The same problem here. Windows prohibits to name any file containing special characters like : \ / * ? " < > |
edx-dl should be able to omit such characters from file names.
If you need any help to check it out after any modification to the source code, I am happy to do so.
This course has such pdf files (asset): https://courses.edx.org/courses/course-v1:OsakaUx+CNR101x+1T2016/info
edx-dl tried this:
[download] http://courses.edx.org/asset-v1:OsakaUx+CNR101x+1T2016+type@asset+block@osakaux_cnr101x_wk1_handout.pdf => J:\Edx\Cognitive_Neuroscience_Robotics__Part_A\07-Weekly_Handout\01-asset-v1:OsakaUx+CNR101x+1T2016+type@asset+block@osakaux_cnr101x_wk1_handout.pdf
But only a file named "01-asset-v1" has been downloaded with 0 byte size.

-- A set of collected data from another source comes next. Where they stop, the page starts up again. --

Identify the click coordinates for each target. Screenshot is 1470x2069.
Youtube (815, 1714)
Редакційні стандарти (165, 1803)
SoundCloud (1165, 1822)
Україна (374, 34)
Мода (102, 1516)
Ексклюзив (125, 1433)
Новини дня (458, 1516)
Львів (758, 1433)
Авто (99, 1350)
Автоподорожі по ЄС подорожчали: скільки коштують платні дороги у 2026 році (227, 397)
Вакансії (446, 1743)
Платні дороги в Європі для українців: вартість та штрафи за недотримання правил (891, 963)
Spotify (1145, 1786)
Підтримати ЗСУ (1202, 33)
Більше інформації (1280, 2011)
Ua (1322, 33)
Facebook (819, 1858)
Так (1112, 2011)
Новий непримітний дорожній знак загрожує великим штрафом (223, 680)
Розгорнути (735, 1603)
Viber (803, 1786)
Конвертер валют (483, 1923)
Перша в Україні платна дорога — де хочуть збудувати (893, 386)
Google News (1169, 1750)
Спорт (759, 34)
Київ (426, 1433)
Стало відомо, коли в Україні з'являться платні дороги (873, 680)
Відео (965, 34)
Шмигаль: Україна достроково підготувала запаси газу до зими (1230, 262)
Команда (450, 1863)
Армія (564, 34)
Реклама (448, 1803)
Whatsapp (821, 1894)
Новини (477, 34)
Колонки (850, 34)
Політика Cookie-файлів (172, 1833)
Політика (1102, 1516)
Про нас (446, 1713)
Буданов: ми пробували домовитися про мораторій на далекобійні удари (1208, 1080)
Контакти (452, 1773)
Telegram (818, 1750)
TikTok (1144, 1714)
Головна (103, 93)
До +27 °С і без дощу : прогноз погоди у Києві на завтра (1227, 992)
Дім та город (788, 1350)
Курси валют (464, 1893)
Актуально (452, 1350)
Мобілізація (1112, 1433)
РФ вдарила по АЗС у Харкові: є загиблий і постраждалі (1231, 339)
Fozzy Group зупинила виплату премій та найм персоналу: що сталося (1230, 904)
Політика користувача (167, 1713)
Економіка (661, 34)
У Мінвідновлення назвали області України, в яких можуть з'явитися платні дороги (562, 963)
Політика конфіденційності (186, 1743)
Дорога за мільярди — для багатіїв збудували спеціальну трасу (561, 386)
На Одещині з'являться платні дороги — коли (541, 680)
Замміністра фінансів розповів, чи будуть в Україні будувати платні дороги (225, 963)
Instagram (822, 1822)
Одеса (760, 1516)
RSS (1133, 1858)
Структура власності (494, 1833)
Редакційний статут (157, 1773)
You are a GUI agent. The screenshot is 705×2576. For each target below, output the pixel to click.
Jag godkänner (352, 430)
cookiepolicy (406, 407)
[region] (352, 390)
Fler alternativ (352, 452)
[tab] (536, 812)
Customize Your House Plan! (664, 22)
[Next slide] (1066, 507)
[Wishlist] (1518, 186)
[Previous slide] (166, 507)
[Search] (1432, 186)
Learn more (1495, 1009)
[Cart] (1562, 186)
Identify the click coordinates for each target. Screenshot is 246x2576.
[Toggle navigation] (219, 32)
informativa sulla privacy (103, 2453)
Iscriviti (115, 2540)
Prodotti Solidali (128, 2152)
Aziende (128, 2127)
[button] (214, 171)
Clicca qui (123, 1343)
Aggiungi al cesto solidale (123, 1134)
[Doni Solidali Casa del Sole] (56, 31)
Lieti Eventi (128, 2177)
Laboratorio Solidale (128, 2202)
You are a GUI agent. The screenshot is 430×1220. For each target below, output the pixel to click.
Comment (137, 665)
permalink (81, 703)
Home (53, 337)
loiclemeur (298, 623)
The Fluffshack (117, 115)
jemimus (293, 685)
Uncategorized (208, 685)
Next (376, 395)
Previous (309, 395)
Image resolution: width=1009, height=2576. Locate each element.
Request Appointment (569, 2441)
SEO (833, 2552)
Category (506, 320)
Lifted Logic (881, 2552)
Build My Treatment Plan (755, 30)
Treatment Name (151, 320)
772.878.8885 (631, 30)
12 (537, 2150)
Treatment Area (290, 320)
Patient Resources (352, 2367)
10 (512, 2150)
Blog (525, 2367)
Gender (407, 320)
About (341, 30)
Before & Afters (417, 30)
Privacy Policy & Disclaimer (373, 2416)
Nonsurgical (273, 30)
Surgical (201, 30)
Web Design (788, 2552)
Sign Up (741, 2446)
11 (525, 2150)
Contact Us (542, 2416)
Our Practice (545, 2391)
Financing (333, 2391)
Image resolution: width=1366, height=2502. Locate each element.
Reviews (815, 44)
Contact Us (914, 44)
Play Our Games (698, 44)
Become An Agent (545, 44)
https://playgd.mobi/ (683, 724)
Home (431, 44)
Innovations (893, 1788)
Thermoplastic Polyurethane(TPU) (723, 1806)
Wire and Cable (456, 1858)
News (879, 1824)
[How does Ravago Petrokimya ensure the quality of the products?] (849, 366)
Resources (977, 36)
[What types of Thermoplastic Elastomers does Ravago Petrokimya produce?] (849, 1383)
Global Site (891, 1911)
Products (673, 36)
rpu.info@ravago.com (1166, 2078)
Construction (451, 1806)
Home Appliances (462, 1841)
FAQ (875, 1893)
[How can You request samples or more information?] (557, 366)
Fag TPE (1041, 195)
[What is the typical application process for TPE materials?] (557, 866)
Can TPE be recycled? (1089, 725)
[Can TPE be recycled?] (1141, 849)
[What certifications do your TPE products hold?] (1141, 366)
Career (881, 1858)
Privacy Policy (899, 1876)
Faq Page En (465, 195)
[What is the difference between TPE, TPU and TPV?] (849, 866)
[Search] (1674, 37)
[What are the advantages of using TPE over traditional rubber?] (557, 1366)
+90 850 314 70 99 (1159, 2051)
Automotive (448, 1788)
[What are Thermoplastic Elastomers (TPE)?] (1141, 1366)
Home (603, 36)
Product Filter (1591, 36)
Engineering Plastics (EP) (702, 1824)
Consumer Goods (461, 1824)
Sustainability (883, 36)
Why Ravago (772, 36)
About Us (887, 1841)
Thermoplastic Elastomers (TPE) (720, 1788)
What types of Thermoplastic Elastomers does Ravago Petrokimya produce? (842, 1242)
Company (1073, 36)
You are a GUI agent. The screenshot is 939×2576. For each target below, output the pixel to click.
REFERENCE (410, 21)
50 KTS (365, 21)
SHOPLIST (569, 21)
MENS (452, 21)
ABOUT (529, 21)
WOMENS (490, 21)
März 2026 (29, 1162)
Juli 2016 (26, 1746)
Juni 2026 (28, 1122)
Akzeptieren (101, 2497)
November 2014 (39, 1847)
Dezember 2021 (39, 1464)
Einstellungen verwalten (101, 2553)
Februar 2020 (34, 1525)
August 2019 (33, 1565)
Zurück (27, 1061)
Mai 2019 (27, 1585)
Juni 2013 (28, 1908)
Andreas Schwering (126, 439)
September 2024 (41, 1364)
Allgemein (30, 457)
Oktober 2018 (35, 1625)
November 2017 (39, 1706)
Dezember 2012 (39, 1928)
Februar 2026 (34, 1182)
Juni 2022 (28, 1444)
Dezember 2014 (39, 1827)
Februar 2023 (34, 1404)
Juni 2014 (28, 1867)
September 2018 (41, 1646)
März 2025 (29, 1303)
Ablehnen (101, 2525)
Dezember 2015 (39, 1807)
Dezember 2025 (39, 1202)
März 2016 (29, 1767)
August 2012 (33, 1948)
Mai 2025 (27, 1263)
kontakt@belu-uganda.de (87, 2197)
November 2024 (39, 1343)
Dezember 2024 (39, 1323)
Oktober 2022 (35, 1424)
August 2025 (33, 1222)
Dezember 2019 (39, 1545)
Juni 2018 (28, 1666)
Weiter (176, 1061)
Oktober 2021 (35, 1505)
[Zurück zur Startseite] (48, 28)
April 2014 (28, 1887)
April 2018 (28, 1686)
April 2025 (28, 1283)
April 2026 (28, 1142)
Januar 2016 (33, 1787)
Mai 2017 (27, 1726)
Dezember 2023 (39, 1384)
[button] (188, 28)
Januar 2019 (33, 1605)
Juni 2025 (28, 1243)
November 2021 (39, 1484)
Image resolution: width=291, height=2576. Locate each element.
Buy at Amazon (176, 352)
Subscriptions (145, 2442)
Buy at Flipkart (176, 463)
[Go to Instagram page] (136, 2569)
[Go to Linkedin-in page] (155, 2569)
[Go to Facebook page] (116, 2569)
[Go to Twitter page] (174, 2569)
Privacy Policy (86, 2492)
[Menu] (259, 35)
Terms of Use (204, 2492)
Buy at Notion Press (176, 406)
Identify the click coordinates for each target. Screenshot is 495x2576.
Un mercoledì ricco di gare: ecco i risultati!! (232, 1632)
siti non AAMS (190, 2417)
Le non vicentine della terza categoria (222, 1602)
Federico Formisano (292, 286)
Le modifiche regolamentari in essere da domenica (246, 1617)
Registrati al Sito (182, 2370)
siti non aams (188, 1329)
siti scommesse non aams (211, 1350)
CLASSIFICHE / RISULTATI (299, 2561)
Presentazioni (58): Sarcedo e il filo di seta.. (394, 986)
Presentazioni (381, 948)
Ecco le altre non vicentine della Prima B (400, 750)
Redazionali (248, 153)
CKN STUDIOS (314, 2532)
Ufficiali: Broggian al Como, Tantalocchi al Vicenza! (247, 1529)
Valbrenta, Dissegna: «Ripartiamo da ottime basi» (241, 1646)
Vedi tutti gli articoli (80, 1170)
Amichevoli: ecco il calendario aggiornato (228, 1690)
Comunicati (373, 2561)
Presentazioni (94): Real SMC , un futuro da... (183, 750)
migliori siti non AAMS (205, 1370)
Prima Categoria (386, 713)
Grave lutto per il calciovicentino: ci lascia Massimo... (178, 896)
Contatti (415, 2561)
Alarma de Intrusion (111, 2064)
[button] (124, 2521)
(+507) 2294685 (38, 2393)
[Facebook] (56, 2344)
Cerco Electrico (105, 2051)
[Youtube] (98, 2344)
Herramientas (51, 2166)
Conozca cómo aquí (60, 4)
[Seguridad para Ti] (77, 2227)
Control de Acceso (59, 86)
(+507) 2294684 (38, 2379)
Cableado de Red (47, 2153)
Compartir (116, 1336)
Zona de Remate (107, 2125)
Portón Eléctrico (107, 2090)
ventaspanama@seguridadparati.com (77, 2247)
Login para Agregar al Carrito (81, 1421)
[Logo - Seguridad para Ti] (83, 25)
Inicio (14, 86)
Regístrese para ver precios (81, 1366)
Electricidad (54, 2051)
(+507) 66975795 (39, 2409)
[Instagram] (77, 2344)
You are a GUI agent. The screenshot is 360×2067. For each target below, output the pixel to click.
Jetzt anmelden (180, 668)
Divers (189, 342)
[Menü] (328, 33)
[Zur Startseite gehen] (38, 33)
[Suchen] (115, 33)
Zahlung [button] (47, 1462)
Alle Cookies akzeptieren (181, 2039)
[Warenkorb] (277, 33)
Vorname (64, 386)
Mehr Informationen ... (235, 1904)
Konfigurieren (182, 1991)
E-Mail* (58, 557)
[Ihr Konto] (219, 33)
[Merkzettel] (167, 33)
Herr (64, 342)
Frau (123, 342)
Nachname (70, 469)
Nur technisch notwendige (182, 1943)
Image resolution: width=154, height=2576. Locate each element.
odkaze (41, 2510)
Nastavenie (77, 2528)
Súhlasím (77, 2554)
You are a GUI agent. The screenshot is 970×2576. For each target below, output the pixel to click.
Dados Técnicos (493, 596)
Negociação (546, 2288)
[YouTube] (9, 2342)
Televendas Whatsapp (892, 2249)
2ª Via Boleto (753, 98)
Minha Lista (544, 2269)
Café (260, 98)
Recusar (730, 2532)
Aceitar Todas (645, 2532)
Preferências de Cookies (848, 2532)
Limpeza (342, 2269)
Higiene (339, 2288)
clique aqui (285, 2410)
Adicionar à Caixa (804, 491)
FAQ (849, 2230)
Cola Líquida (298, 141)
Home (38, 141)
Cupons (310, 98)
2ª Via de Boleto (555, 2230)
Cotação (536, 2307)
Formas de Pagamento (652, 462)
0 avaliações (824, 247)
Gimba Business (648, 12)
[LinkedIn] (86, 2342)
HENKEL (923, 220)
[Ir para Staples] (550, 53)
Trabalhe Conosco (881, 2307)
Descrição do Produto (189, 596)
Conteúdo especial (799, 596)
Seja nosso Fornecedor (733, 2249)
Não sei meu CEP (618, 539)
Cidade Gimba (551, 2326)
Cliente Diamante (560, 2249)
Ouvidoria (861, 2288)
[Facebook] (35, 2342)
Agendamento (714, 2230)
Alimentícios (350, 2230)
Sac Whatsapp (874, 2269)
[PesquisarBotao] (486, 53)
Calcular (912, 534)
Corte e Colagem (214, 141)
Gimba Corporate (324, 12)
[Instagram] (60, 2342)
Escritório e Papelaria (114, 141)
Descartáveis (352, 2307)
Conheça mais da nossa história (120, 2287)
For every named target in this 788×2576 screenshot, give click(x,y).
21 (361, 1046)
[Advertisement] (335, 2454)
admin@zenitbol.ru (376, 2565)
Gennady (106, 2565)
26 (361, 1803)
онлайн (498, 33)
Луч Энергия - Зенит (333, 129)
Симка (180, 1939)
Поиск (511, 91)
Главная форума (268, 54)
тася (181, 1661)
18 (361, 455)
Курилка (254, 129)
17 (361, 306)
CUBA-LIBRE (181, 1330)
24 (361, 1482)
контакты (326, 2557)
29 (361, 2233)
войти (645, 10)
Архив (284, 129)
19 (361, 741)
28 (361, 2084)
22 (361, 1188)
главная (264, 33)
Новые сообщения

I have a possible solution. What do you think?
usage:
./edx.py --sanitize-filename ":\/*?<>"
https://github.com/coursera-dl/edx-dl/blob/master/edx_dl/edx_dl.py#L683
def _build_filename_from_url(args, url, target_dir, filename_prefix):
"""
Builds the appropriate filename for the given args
"""
if is_youtube_url(url):
filename = filename_prefix + "-%(title)s-%(id)s.%(ext)s"
else:
original_filename = url.rsplit('/', 1)[1]
filename = filename_prefix + '-' + original_filename
#https://stackoverflow.com/a/38748649/5397116
def remove(str_, chars):
try:
# Python2.x
return str_.translate(None, chars)
except TypeError:
# Python 3.x
table = {ord(char): None for char in chars}
return str_.translate(table)
if args.sanitize_filename:
filename = remove(filename, args.sanitize_filename)
filename = os.path.join(target_dir, filename)
return filename
@xunilrj, please, send a pull request with your solution so that we can better evaluate this, if this is still a problem.
BTW, youtube-dl already has a sanitization facitily built in and you probably want to use that (or adapt what is there).
As an example, it looks like:
the file with name "01-asset-v1" is created, but it is 0KB. I am using Windows 10, I think it is a common issue in all Windows system. Thanks in advance.